Steve Cohen, whose $40.5 billion Point72 has dozens of teams investing in stocks, is so convinced of the potential of AI that he created an independent strategy to invest in the space in October 2024. Point72 rarely offers new funds outside of its flagship store.
Turion, run by portfolio manager Eric Sanchez, outperformed the company’s flagship product in 2025.
Where AI still falls short
While some companies are relying on AI to make investment decisions, other industry leaders are not yet convinced that their machines can outperform the market.
Citadel’s Ken Griffin said at a conference in October that AI cannot yet beat the market. Man Group’s Numeric division has created an in-house “large language model-based workflow” called AlphaGPT, which “still requires human oversight and strategic direction.” Elliott’s Paul Singer said in a podcast earlier this year that AI use cases are “highly overhyped.”
There’s no question that funds are leveraging AI more than ever before and processing more data than you might imagine.
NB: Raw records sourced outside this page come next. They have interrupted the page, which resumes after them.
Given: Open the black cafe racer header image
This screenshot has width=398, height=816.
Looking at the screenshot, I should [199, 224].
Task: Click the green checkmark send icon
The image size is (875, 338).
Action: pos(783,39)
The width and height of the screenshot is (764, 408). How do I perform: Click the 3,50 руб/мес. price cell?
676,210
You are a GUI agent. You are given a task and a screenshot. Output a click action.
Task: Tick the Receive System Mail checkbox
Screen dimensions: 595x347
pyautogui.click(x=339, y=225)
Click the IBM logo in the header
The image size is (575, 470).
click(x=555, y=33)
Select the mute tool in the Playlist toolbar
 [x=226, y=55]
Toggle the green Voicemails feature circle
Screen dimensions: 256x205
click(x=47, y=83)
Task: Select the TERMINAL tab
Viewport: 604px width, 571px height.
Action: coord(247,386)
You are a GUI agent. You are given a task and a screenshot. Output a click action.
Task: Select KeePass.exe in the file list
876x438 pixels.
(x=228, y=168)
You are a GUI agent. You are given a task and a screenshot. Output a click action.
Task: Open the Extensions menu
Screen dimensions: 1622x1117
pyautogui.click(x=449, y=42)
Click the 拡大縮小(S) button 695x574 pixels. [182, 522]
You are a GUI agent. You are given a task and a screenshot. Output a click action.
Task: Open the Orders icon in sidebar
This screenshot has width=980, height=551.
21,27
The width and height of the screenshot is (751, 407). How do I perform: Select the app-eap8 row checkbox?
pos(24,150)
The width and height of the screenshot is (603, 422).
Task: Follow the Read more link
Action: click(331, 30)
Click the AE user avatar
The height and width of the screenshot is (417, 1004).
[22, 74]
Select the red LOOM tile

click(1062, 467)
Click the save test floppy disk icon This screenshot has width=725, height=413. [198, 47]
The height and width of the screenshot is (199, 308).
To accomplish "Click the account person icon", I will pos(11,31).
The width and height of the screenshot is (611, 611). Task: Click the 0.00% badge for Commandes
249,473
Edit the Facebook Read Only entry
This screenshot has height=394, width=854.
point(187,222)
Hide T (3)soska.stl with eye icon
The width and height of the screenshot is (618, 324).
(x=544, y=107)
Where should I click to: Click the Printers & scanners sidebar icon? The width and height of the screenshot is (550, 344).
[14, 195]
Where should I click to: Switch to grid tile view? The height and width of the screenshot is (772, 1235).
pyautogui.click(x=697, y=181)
But human creativity remains important to investment giants, and in most cases, AI is seen as a tool rather than a replacement for flesh-and-blood traders.
As reported by Business Insider, the conclusion reached by many systematic funds at a quantitative conference in London in October was that humans, not machines, are the edge needed to beat the market.
“Our takeaway so far is that AlphaGPT does not replace human judgment, but amplifies it. The most effective way to use this system is for human researchers to work collaboratively with AI, each to its own strengths,” two Man Numeric executives wrote in a memo about AlphaGPT in early November.
“Numeric Human provides strategic direction, market conditions, and final decision making, while AlphaGPT handles the heavy lifting of data processing, hypothesis generation, and initial analysis.”